Superhot: Mind Control Delete review – a stylish John Wick-style shooter

Superhot: Mind Control Delete
Seamless shoot-em-up … Superhot: Mind Control Delete. Photograph: Superhot: Mind Control Delete

Taking place in a computer simulation where the world is carved from alabaster and your opponents made of orange glass, Superhot hinges on the gimmick that time only moves when you do. Remain still in one of its wickedly stylish combat arenas, and the world will hang in an almost-frozen state. Enemies stand like statues while bullets linger in the air, moving as if through treacle. Look around or press a button and the game will begin to speed up, projectiles and adversaries flying towards you in a flash.

It’s the world as viewed by John Wick. Everything is abstracted apart from the targets you need to eliminate and the projectiles coming to kill you. You’re able to spot and sidestep bullets with ease, and to plan your attacks with the precision and thought normally reserved for strategy games. Superhot’s combat plays up to this notion of planned improvisation. Objects such as bottles and bricks can be picked up and tossed at opponents; when an antagonist staggers and drop their weapons, you can catch them before they hit the ground and turn them on their previous owner.

Superhot is designed to help one action flow seamlessly into the next, to make your responses to its shifting combat puzzles seem deliberate and sleek. Mind Control Delete maximises the 2016 original’s thrilling yet meditative action, greatly expanding the number of weapons available with everything from katana swords and assault rifles to pencils and hypodermic syringes. You can swap bodies with an enemy and “recall” your katana to your hand (it will slice through anything it comes into contact with on the return journey).
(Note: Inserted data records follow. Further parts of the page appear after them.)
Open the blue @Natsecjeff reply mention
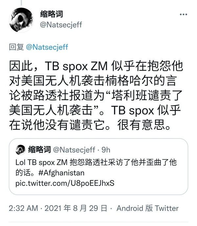This screenshot has height=226, width=197. click(x=47, y=47)
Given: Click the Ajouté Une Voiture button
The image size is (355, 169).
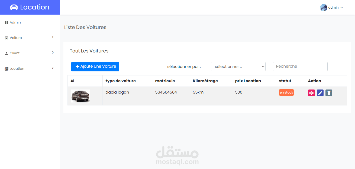Looking at the screenshot, I should pos(95,67).
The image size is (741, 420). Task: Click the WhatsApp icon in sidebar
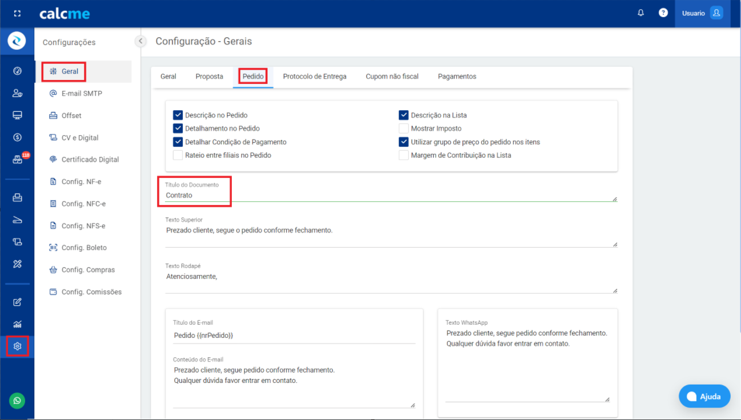click(17, 401)
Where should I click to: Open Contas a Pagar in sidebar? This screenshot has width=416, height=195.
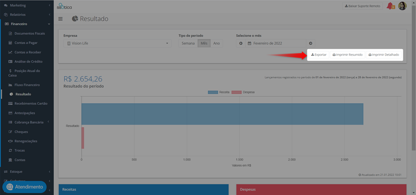(26, 43)
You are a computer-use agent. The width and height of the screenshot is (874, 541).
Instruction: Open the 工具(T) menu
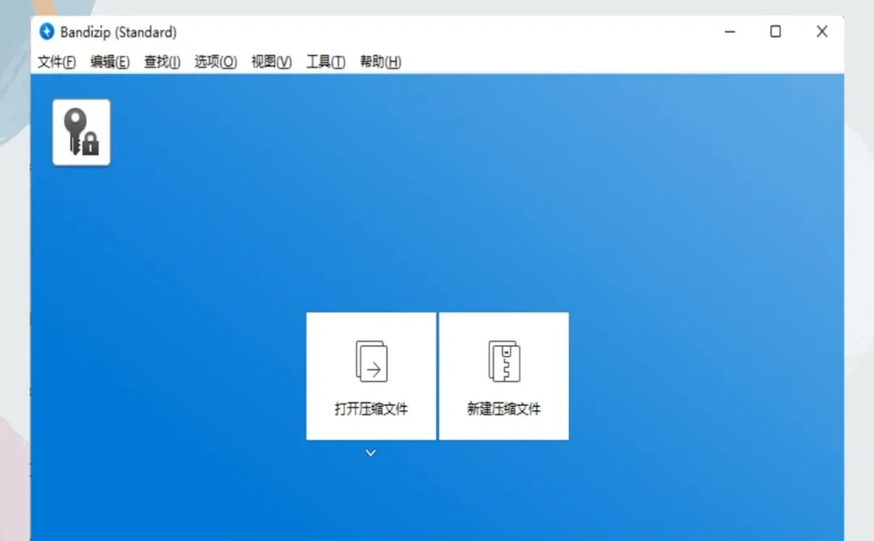point(325,61)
Instead of offering a linear story, Mind Control Delete is structured like a virtual maze explored via connected computer “nodes”. Each node contains several randomly chosen combat arenas that you must complete in sequence, tooth-and-nail fights that take place in bars, discos, prisons. If you die, the levels are reshuffled and you begin again. Repetition is a central theme, one the game embraces in a way that feels smugly arch and without substance. The fragments of text that you pick up as you explore tease a greater mystery, but in this respect the game is more interested in seeming clever than being coherent. The emphasis on repetition also means Mind Control Delete skirts closely around tedium.
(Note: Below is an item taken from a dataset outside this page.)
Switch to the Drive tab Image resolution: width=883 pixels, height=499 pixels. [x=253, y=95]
But while you’ll become overly familiar with the limited number of levels, the arrangement of enemies and power-ups is always different. No two fights feel the same. Like the brilliant Tetris Effect, Superhot deftly sidesteps monotony and instead becomes hypnotic, inducing the zen-like trance state of the archetypal action hero when deep in the throes of violence. Ultimately it doesn’t matter who you’re fighting or why. What matters is the fight itself, the spectacle and the flow. Superhot’s self-directed choreography emerges triumphant; stylish, dynamic and gripping.

  • Superhot: Mind Control Delete is out now; £19.99.